Reply to  Phillip Bratby
December 9, 2017 10:45 am

Phillip Bratby

Ze dissent ees noted. Ve vill be concocting ze appropriate response. It vill be in ze form of a peer reviewed personal attack on ze author off zis propaganda!

Mann et al.

Editor
December 9, 2017 11:01 am

Klotzbach and Gray came up with an interesting chart back in 2008.comment image
It’s in https://tinyurl.com/y9yv86pn – page 34.

Cat 3-4-5 US landfall hurricanes appeared to be be more associated with global cooling than with global warming.

It could be that they just tend to make land-fall more during global cooling, or it could be that some other factor was at play which happened to coincide with two particular periods, one cooling one warming, or maybe it’s an AMO thing. But if it is a global cooling thing, and if we are now in a global cooling period, then maybe the US can expect more 3-4-5 hurricanes. Hard to know, because it looks like hurricanes are hard to forecast (K&G’s 2008 forecast was I think well off the mark).

As far as I am aware, they haven’t mentioned the hurricane-cooling link since (peer pressure??). But the 2008 chart was from recorded data, it wasn’t an opinion or a forecast.

Reply to  Mike Jonas
December 9, 2017 11:21 am

Since hurricanes represent a large net poleward movement of energy from the tropical oceans, it makes sense that more hurricanes equals global cooling, relative to less hurricanes…all other factors being equal. Now, all other factors are never equal, but still…

ralfellis
Reply to  Mike Jonas
December 10, 2017 9:29 am

Cyclones depend upon differential temperatures, not absolute temperatures.

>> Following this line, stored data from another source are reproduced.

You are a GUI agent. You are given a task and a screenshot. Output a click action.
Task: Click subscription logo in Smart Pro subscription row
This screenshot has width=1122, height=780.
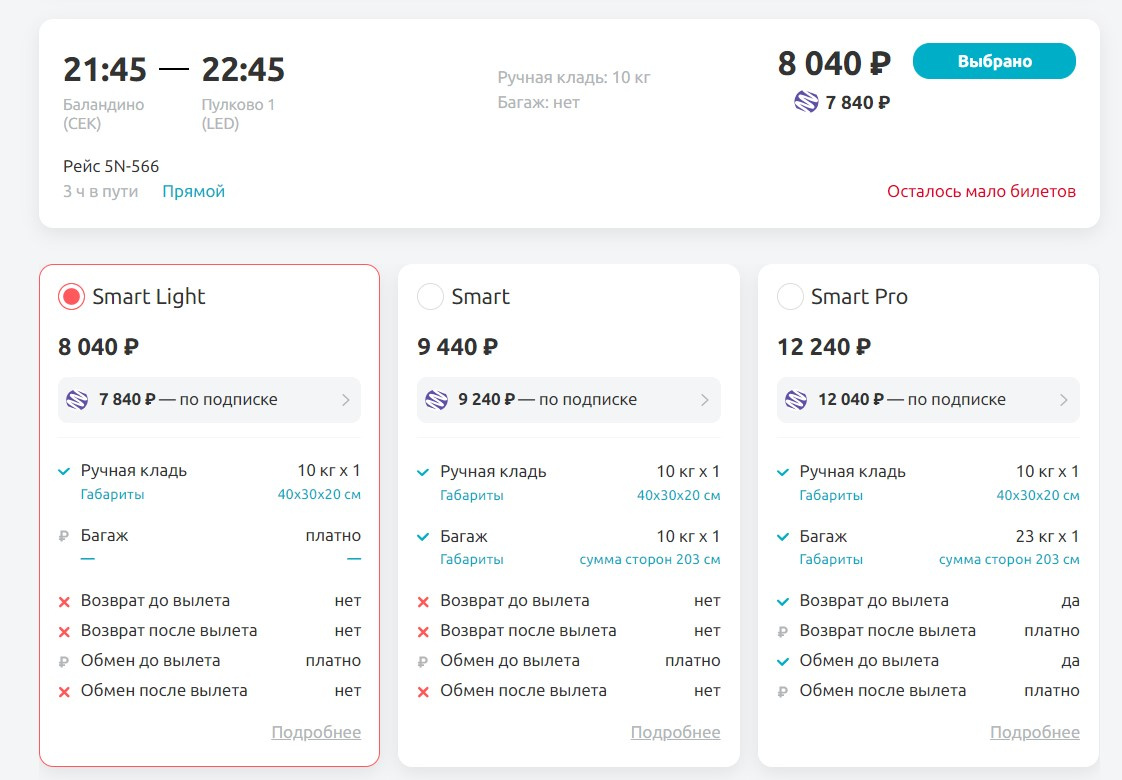point(796,399)
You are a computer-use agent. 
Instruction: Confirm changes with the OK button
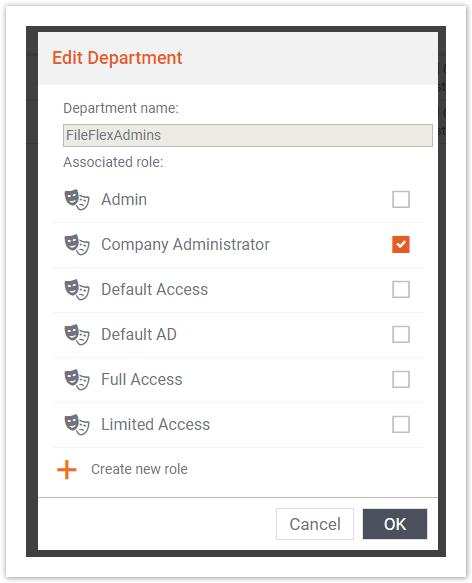[395, 524]
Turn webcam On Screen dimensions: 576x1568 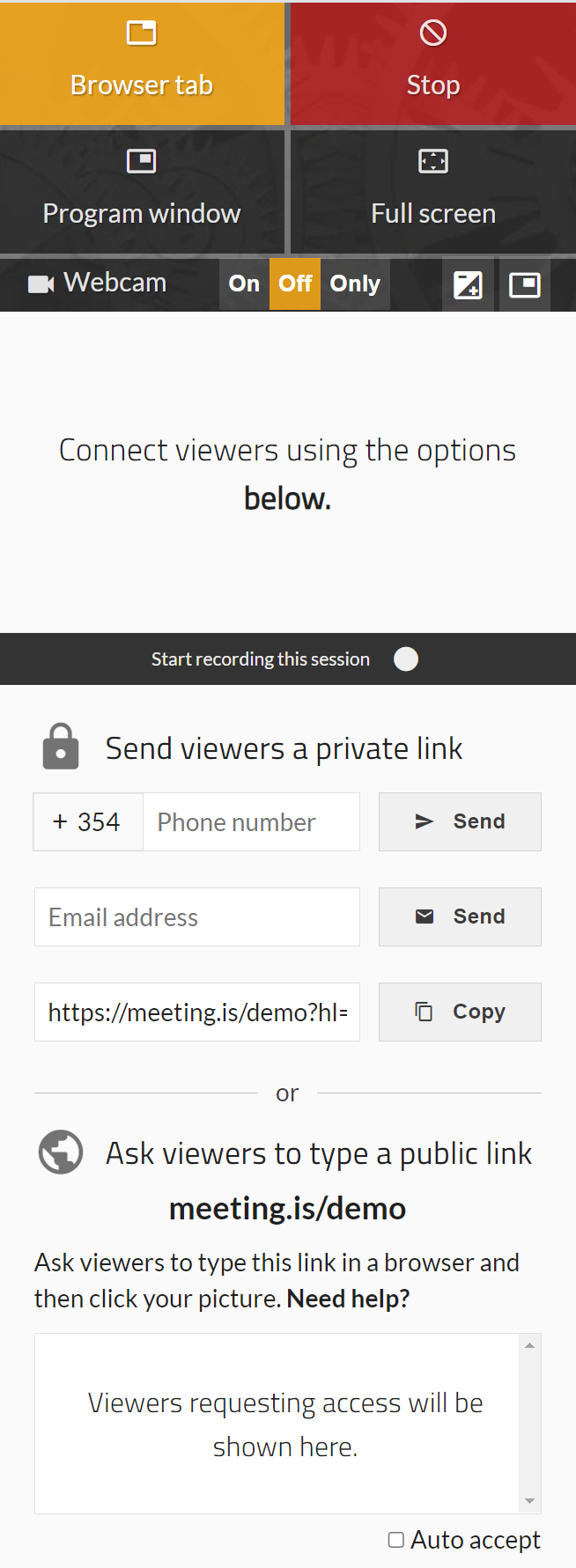[x=244, y=283]
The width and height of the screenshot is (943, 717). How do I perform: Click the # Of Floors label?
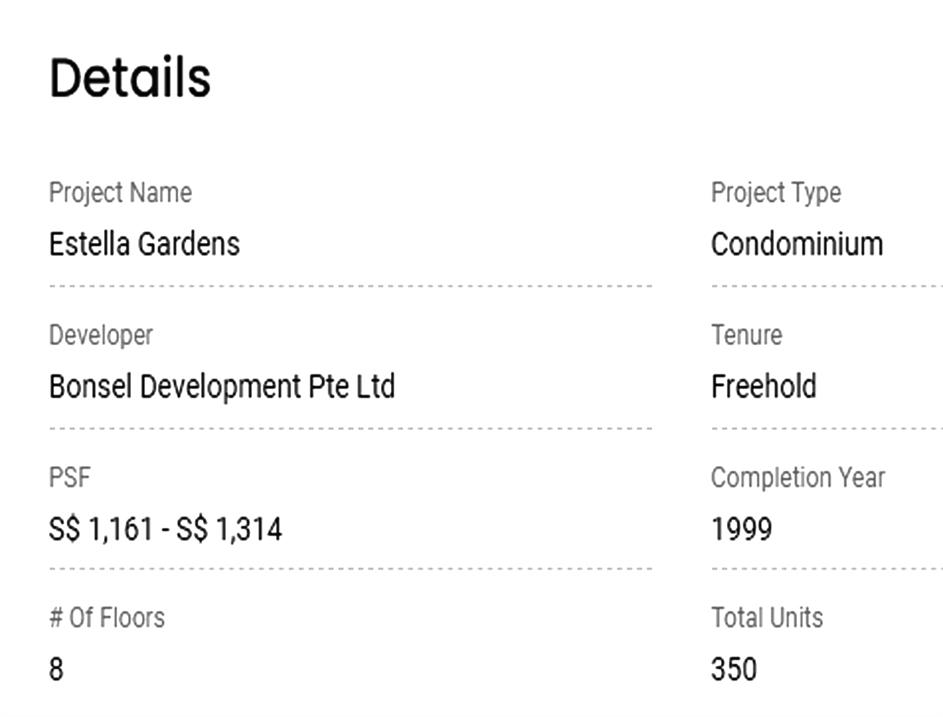coord(107,617)
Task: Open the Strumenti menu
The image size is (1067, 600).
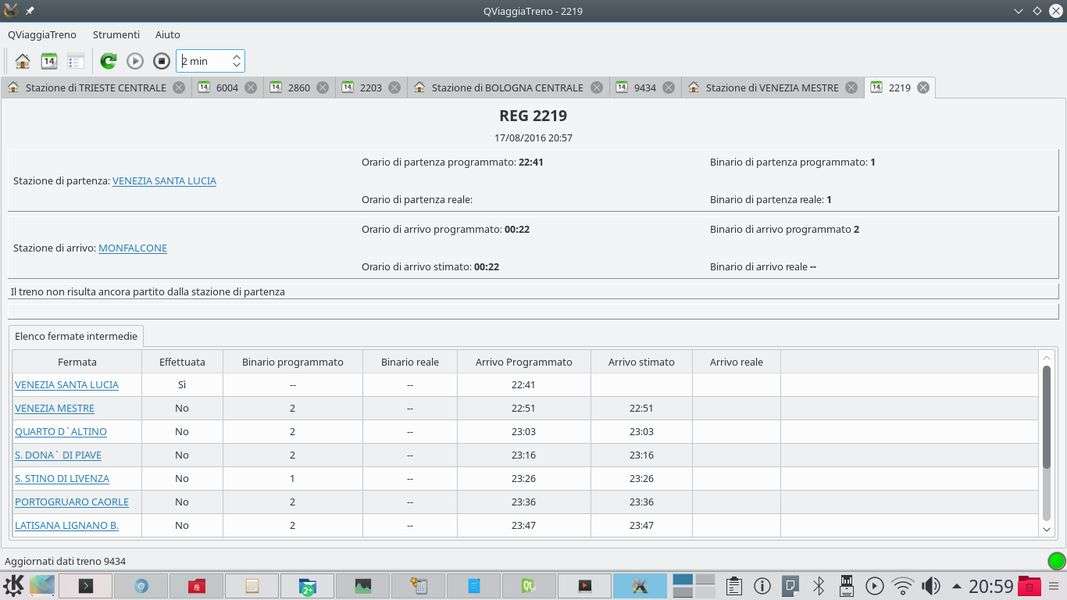Action: (x=116, y=34)
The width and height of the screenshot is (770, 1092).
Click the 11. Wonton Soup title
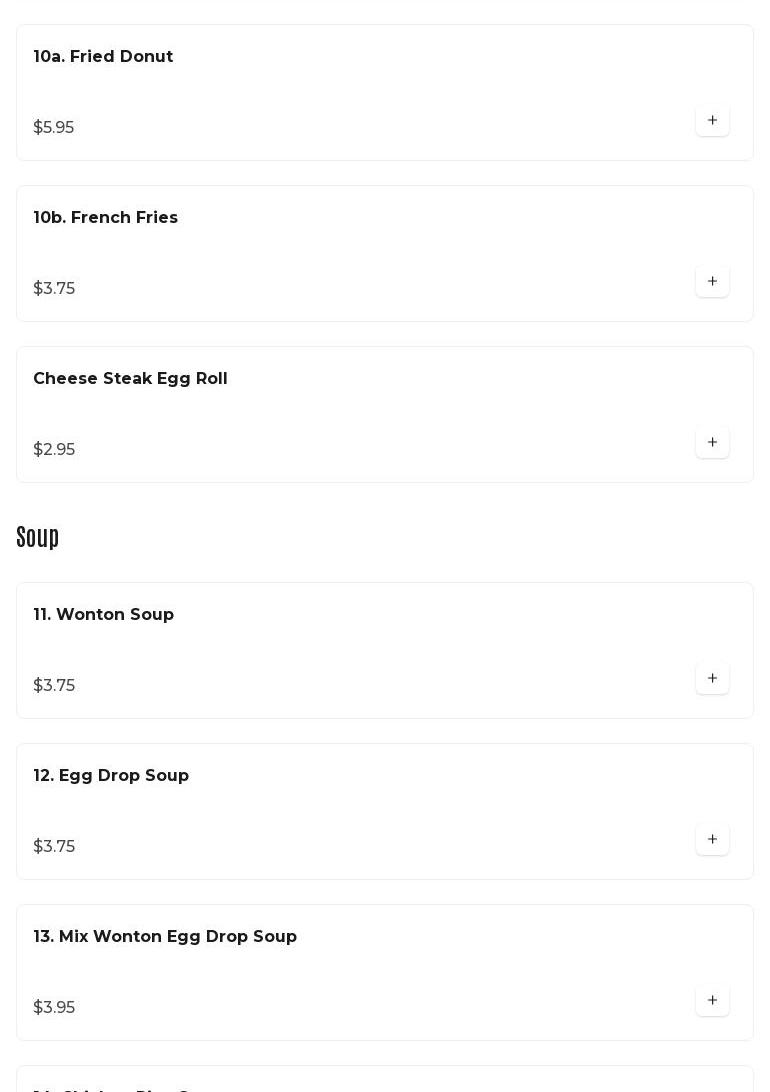[103, 615]
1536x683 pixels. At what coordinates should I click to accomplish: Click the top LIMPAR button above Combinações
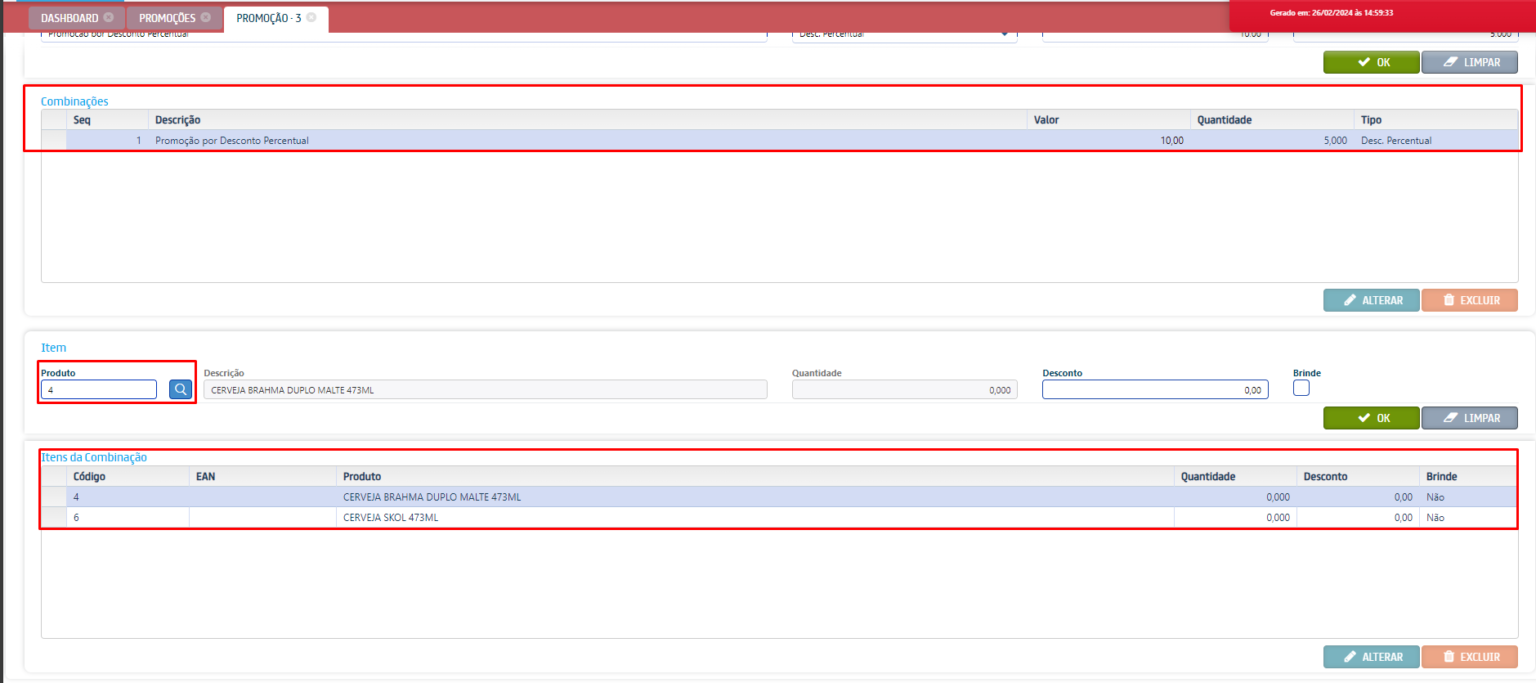[1469, 62]
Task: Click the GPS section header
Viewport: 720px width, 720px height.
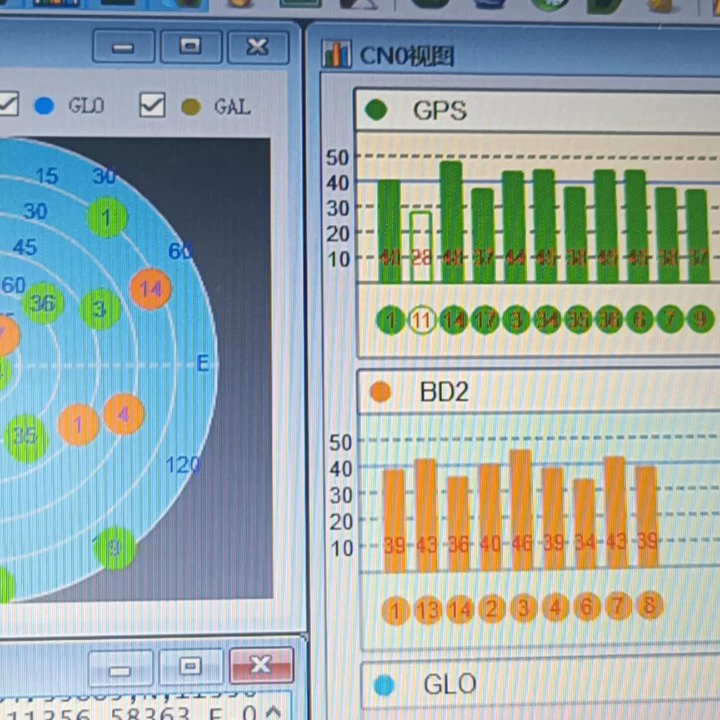Action: 538,110
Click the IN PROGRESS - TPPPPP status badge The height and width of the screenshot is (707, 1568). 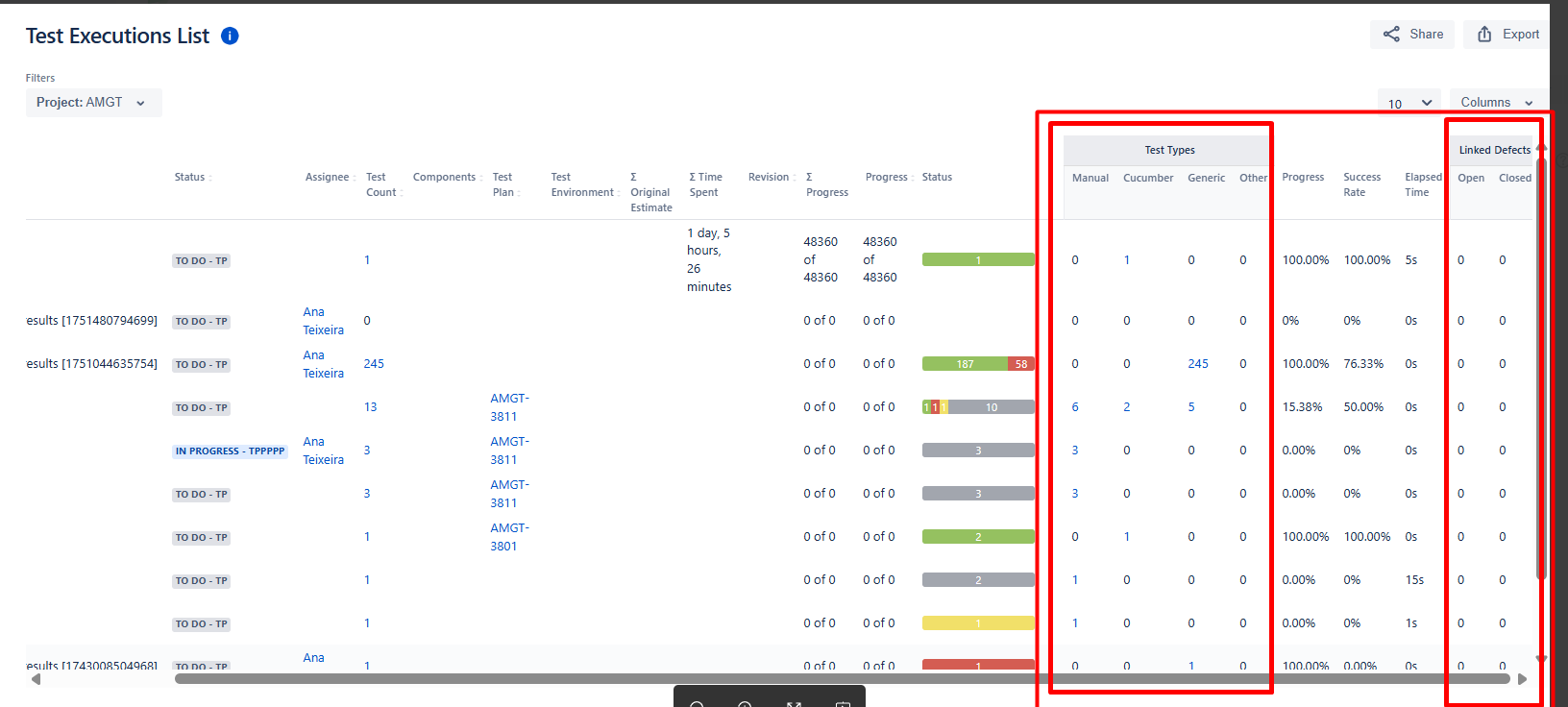[230, 451]
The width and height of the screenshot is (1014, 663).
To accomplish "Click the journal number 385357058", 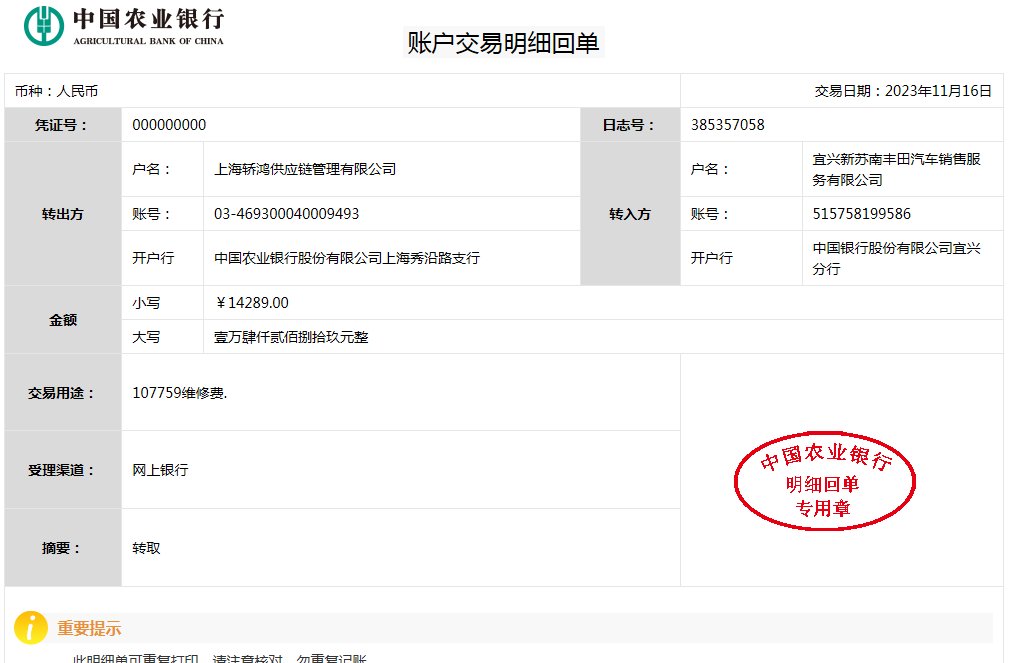I will tap(727, 125).
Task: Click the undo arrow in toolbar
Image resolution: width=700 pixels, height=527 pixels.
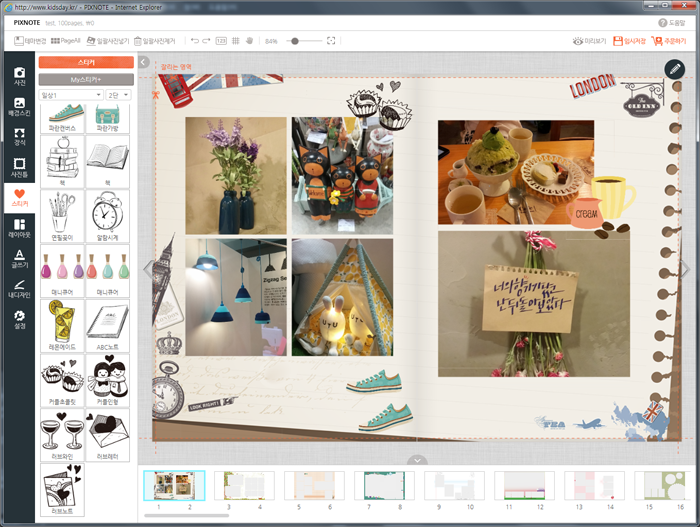Action: tap(194, 41)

Which is why you can get massive cyclones on chilly Mars. It may well be that cooler periods have a greater temperature differentials between high and low latitudes.

R

notfubar
Reply to  ralfellis
December 11, 2017 8:28 am

Hurricanes are big @#&%! heat engines – just like most active weather. The climate change climastrologists either never took or flunked thermodynamics.

December 9, 2017 11:09 am

The really crazy part is that, with the exception of Puerto Rico, the US has not had a direct hit by a really powerful Hurricane, since Katrina hit the area East of New Orleans.
And that one did not hit a particularly densely populated portion of the region with it’s most intense effects.
And I cannot even recall when the last time a Cat5 storm and surge hit a major metropolitan area directly.
Most people alive in the United States today have no idea how bad it can, and someday will, be.
At some point a truly awful storm will hit a major population center, and may even do so with little advanced warning.
We saw during the preparations for Irma how chaotic it can be, but really only had a glimpse. The long lead time spread out the evacuation over many days, and a lot of people knew that they did not have to go anywhere and so did not.
We have seen in previous evacuations how bad one of them can be, when hundreds of thousands of people are stranded in vehicles with no where to go and fuel tanks empty.
Seriously, we in the US remain very fortunate.
A look at the history of powerful hurricanes gives a glimpse, and that is really the only clue even those in the know have of what is someday to come.

bw
Reply to  menicholas
December 9, 2017 3:22 pm

Andrew 1992 was the last Cat 5. I saw the damage path first hand. There is no way that words can describe the destruction, except that it reminded me of photos of Hiroshima. Look up the photos.
Andrew was initially called a Cat 4 but all the surface anemometers were destroyed. It was the post-storm damage assessment that caused the final reports to make the shift from Cat 4 to Cat 5.
Wilma 2005 was the last major hurricane to make US landfall.

Reply to  bw
December 10, 2017 9:16 am

Yes, I was in Florida when Andrew hit, and in fact was in the plant nursery bidness at the time. Homestead was one of the centers of our industry. I too saw the destruction.
But Homestead and Florida City were not huge metropolitan areas. Had that storm hit Miami, we would have an example of what I am referring to.
Ditto Katrina. It did not hit a city with the eyewall and storm surge.
A review of how far inland Katrina’s surge travelled gives a truly shocking look at what could happen.
6 miles inland it travelled in many areas of Mississippi, and up to 12 miles near bays and rivers. It was a 27′ high surge. People miles from the ocean were drowned by the sea.
Some islands were virtually erased, and the beaches were levelled.
In the area of the landfall of the right front quadrant, 90% of structures within half a mile of the coast were destroyed.

Auto
Reply to  menicholas
December 9, 2017 3:31 pm

But with electric vehicles i6t doesn’t matter if the fuel tanks are empty.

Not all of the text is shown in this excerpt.